**Extract**
***
For younger entrants (aged under 25) the recommended training route is an apprenticeship, which gives them the opportunity to complete vocational training on the job leading to an N/SVQ, usually over a period of three to four years. The apprenticeship will teach them to use tools like blow torches and steamers to remove old paint or wall coverings; fill holes and cracks; apply paint with brushes, rollers and spray equipment; and measure, cut and apply wallpaper. Apprentices spend part of their time at college on day release and the rest of their week doing paid work for an employer; their training is funded by the Learning and SkillsCouncil in England and the equivalent body elsewhere in the UK.

The apprenticeship scheme is aimed specifically at young people and, if you wanted to follow a similar route over the age of 25, you’d probably need to fund the college training yourself and find an employer willing to take you on in order to complete the on-the-job training required. But you can reach the standard of an N/SVQ through other courses which are purely college-based. At City College Plymouth’s Camels Head Training Centre, for example, courses are offered from a basic level upwards. For beginners, they run a Foundation Construction Award which covers storing materials and equipment, getting work areas ready for operations, preparing surfaces for decorating, applying paint materials by brush and roller, and wallpapering. The Foundation can then be followed by Intermediate and Advanced Construction Awards, both of which are assessed solely on college work and provide certification for people who are not (yet) working in the industry.

City College’s Barry Punter thoroughly recommends that people leaving the Forces should sample the career they want to follow early in the resettlement process. “I’m quite happy for people to come along, have a pleasant chat with me and talk about their experience, or to spend one or two days seeing what we do,” he says. “We’d do the same for our plastering course.”

The job of a painter and decorator could see you working inside or out, on your own or in a team, and using a wide range of materials. As well as the obvious aspects to the job – preparing surfaces, applying paint and paper, etc – you will also be expected to liaise with clients and offer advice, estimate the costs of jobs, and clear up when it’s all over! You will probably work around a 39-hour week, but may also have to put in overtime when a job needs to be completed to deadline.
***
**Things to do**
[1] According to the passage on training as a painter and decorator, over what period does an apprenticeship usually run?
[2] Please continue the passage on training as a painter and decorator from where it stops.
***
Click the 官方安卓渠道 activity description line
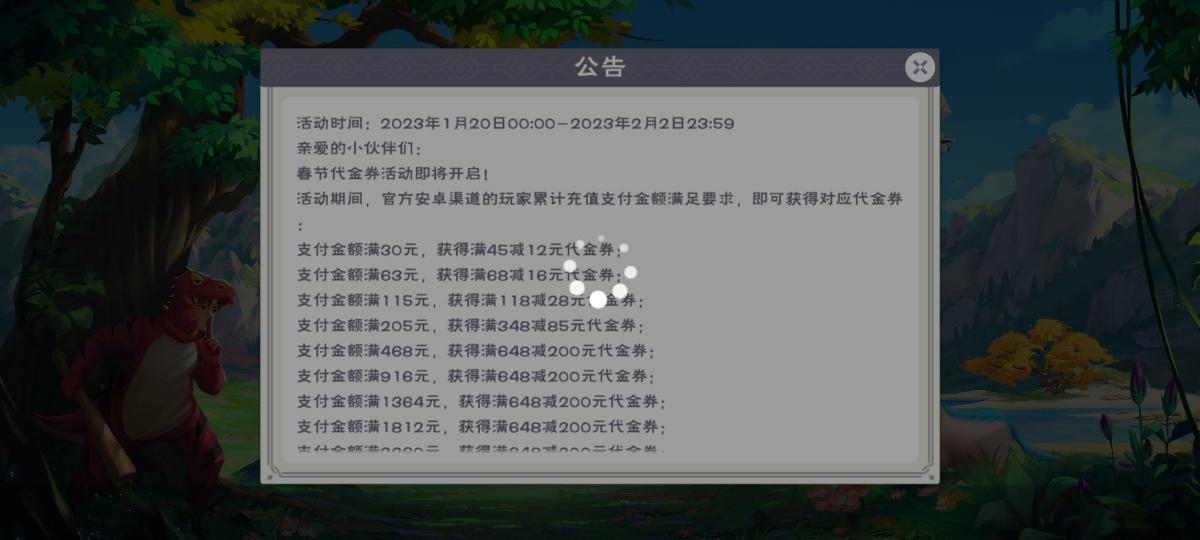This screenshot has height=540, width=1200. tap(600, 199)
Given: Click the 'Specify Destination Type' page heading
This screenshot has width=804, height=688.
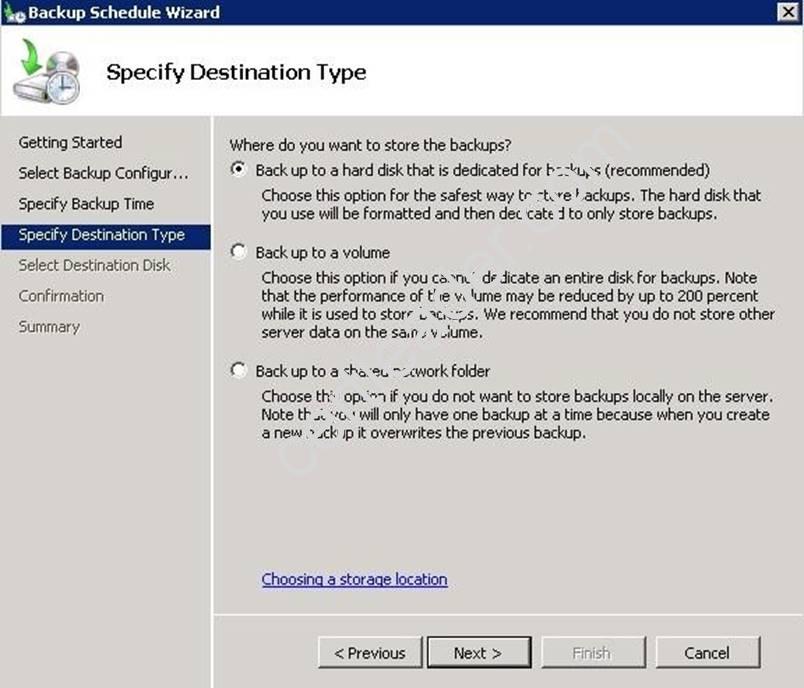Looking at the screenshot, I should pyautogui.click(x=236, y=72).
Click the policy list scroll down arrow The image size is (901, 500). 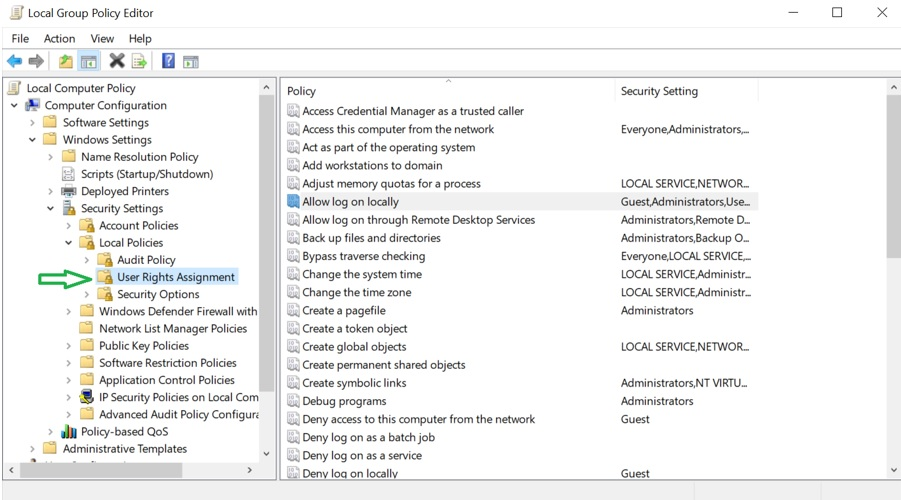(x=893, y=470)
***
**Solved problems**
[1] Usually three to four years.

[2]
According to Learn Direct, painters and decorators at the start of their careers can expect to earn between £13,500 and £15,500, while the average decorator earns £16,000 to £20,000 and those with supervisory duties or specialist skills can earn £21,000 or more. As a self-employed decorator, the amount you earn will obviously depend upon the hours you work, and you’ll also need to develop basic business skills – learning how to market the business and manage your books – plus you’ll have to arrange adequate insurance. But there can be many advantages to being self-employed, particularly if you enjoy your independence, and you will also be able to work for larger contractors on a sub-contract basis.

Whether you work for yourself or for an employer, painting and decorating gives you the opportunity to get out and about and meet different clients from week to week, and that can be one of the most enjoyable aspects of this profession. Sometimes you’ll have to work away from home for periods of time, and you may even have the opportunity to spend time abroad, as David Powis explains: “If you work for a wealthy client who’s got a villa in Spain but doesn’t want to have Spanish workmen there, he’ll fly a decorator over to do the job for him.” And the variety doesn’t stop there: “if you’re working for very well-to-do clients, you can have the opportunity to undertake very interesting work involving decorative techniques, gilding and restoration. There’s a lot more to it than just putting up paint and paper. If you’re working on a heritage property, there’s a lot of technical knowledge you need to absorb and a lot of satisfaction at the end of it as well.” City College Plymouth’s Barry Punter spent 26 years as a painter and decorator; for him one of the most exciting aspects of the job was celebrity clients, but he was lucky – that’s certainly not a guaranteed part of the job!

From houses to hospitals and from stately homes to schools – painters and decorators work everywhere. So if you enjoy the satisfaction of seeing a job well done and have good practical skills, you could find yourself up a ladder with a pot of paint in the not too distant future.


01485 577577

Painting and Decorating Association
024 7635 3776

Scottish Decorators Federation
0131 343 3300


In the first of a new series of articles on the Emergency S ervices, we outline the career opportunities open to former military personnel in the UK’s p olice forces, highlighting the similarities and differences between working for the poli ce and the military.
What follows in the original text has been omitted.